The investigative technique has raised questions among some legal experts and unnerved students who said they assumed texting to be private.

An Illinois high school is cracking down on campus drug sales by confiscating the cell phones of student suspects and using their text messages to identify others—an investigative technique that has raised questions among some legal experts and unnerved students who said they assumed texting to be private.

Stevenson High School spokesman Jim Conrey said the ongoing investigation, in which Lincolnshire, Ill., police are also participating, has resulted in multiple suspensions, though he would not provide the number. He said examining student text messages was a legal and appropriate way to gather information about the alleged sales.

“That’s perfectly within our rights within the school,” he said. “If schools have credible evidence that cell phones are being used in some kind of trafficking … we have every right to take the phones.”

As the lives of teens become increasingly intertwined with the technology they carry, investigators are finding revelations about alleged criminal behavior on cell phones, as well as Facebook, Twitter, and YouTube. In a twist, some parents complained that because the school wasn’t saying much about what was happening, their primary source of information became those same social media sites.

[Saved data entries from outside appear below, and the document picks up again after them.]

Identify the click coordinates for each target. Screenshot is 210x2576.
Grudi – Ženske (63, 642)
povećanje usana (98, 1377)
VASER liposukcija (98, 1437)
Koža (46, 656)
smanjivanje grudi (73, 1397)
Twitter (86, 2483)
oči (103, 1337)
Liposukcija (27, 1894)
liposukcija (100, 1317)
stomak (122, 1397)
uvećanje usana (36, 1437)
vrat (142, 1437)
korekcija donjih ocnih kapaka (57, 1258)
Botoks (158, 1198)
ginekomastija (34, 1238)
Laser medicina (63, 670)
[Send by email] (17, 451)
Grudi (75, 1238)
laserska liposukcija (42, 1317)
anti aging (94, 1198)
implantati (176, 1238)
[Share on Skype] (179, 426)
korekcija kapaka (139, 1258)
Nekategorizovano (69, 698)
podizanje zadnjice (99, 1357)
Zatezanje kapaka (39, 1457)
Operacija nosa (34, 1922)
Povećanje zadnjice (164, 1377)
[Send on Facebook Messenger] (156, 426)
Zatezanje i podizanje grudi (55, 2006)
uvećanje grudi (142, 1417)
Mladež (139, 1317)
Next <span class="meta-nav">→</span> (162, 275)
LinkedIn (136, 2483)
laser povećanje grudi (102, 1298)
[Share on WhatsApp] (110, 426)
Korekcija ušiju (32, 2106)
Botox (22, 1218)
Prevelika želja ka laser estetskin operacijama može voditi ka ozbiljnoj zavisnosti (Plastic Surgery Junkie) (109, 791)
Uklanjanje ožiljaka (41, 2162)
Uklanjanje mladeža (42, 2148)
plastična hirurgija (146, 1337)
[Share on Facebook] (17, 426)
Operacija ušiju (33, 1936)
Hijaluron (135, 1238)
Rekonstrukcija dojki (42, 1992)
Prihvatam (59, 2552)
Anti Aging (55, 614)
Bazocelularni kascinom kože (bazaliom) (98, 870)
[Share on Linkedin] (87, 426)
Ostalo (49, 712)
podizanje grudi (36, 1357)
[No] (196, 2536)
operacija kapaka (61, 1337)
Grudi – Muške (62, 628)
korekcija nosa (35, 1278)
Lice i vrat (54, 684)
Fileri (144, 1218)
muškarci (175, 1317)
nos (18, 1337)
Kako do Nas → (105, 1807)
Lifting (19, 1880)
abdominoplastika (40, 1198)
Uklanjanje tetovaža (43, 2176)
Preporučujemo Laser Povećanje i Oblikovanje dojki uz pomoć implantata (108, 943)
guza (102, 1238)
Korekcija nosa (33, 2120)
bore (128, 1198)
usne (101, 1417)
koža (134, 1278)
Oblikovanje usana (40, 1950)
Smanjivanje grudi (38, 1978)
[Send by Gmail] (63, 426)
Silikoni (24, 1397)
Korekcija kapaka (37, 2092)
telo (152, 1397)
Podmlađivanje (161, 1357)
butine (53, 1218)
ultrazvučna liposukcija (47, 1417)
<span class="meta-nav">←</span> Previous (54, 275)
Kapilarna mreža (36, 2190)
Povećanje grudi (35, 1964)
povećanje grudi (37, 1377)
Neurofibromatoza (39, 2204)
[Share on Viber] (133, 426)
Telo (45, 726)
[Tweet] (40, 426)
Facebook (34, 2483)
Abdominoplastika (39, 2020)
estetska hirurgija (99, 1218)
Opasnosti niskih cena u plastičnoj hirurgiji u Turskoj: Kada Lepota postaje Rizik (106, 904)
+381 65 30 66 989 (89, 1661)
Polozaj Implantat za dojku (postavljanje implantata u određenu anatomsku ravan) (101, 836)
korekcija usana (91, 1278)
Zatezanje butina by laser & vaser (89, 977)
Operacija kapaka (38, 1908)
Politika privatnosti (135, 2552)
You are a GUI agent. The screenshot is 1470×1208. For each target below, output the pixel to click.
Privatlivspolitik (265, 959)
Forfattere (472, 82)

And though Conrey said the privacy and legal issues were clear, some experts said courts and legislators are falling behind the galloping technologies.

Kimberly Small, assistant general counsel for the Illinois Association of School Boards, said the U.S. Supreme Court has decided that school officials need only “reasonable suspicion” to search students’ belongings, a standard of proof less strict than the “probable cause” that applies to police officers.

But she noted that a more recent federal law established that owners of electronic devices have a legitimate interest in the confidentiality of their messages. The law has yet to determine exactly how school administrators’ search power intersects with that privacy concern, she said.

“It’s such a gray area for everyone—students, parents, school officials, even law enforcement,” she said.